So we once again find ourselves waist high in earnings calls.

For the unfamiliar, this particular kabuki dance happens about four times a year. They afford an unmatched opportunity to watch CEOs do one of two things: gush with pride or apply lipstick to swine.

If the latest returns are any indication, this might be a great time to load up on L’Oreal stock.  

The obvious reason for the litany of bad report cards is COVID-19. And to be fair, it’s hard to overestimate the damage operators have endured on the staffing, occupancy and rising costs fronts as a result.

But in some ways, COVID has become too convenient of a target.

Truth be told, many operators were struggling to make payroll long before the virus arrived. More truth be told, this field has acquired some dubious habits that should probably be addressed.

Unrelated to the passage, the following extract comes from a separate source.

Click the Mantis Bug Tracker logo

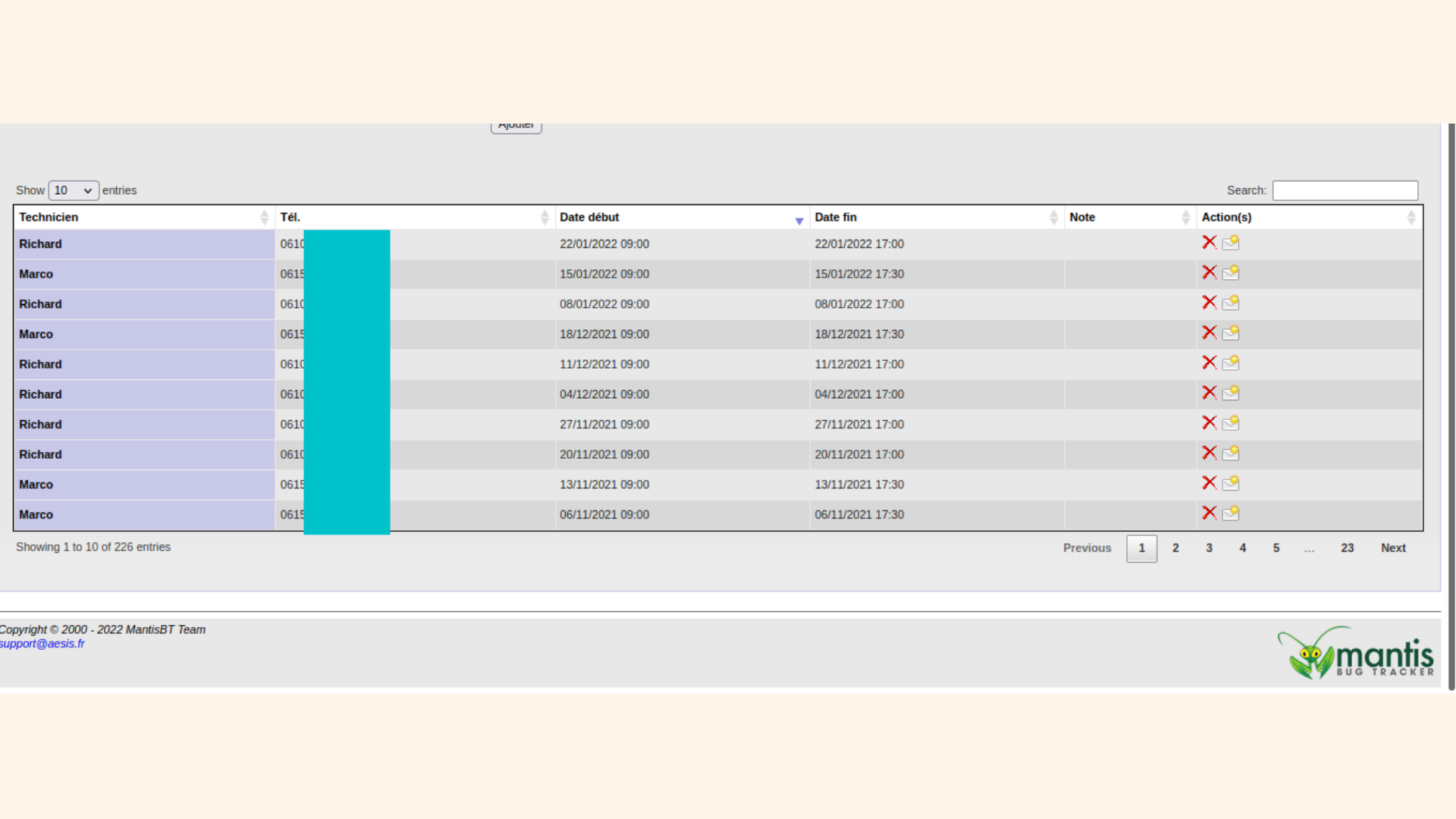[1355, 654]
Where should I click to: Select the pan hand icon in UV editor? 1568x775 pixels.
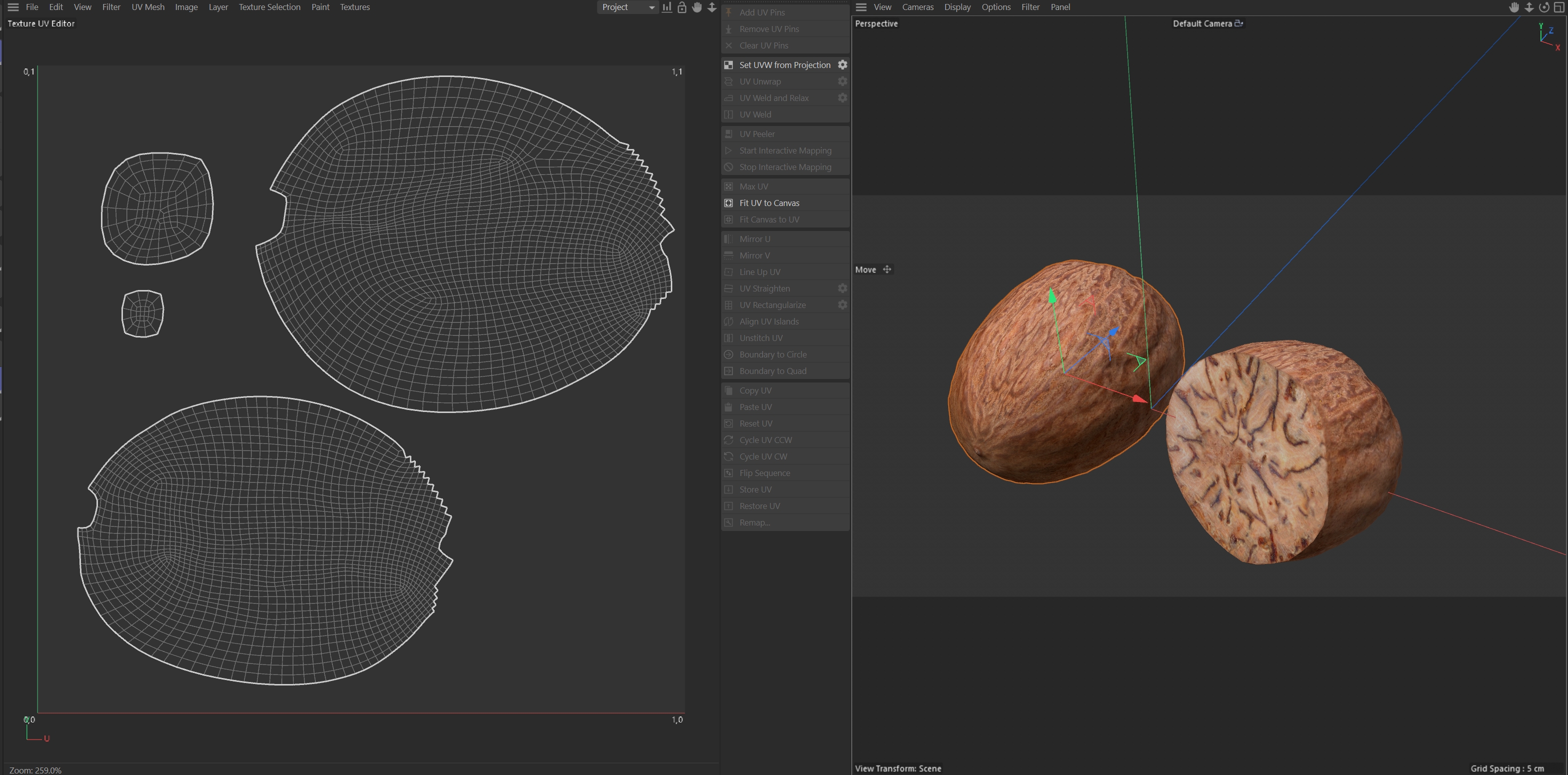pyautogui.click(x=697, y=8)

So in the interest of making things better quickly, here are three humble tactical suggestions that just might help:

1. Pay to play

Your frontline staff literally does the heavy lifting. Yet you expect them to accept less than what the Amazons and Walmarts of the world have to offer? There are way more entry and near-entry level jobs available right now than people willing to do them. It’s time to buck up.

2. Remember the basics

Do you think that being in the senior living field somehow makes you special? Or that you are immune from the usual laws of business survival? Do you truly believe your customers will forgive and forget when you fail to meet even the least of their expectations? Here’s the deal: Residents and their families don’t care about your problems. They expect you to listen. They want your community to provide a great experience. And they don’t want to feel like they are being gouged.

3. Hit the books

Yes, this is a service business. But it’s also a knowledge business. Your local library is full of books, e-books, videos and more that can help you succeed. How long has it been since you checked any of those items out? If names like Jim Collins, Dale Carnegie, Peter Drucker, Tom Peters, Eric Ries, Simon Sinek, Alfred Sloan. Spencer Johnson, Stephen Covey and Jack Welsh don’t ring a bell, they should. You can learn a lot from these guys and other business brainiacs. For free.

To be sure, there are many more things you could also be doing. But simply embracing these three suggestions will make a huge, positive difference. Feel free to pursue them at your leisure. Or to ignore them at your risk.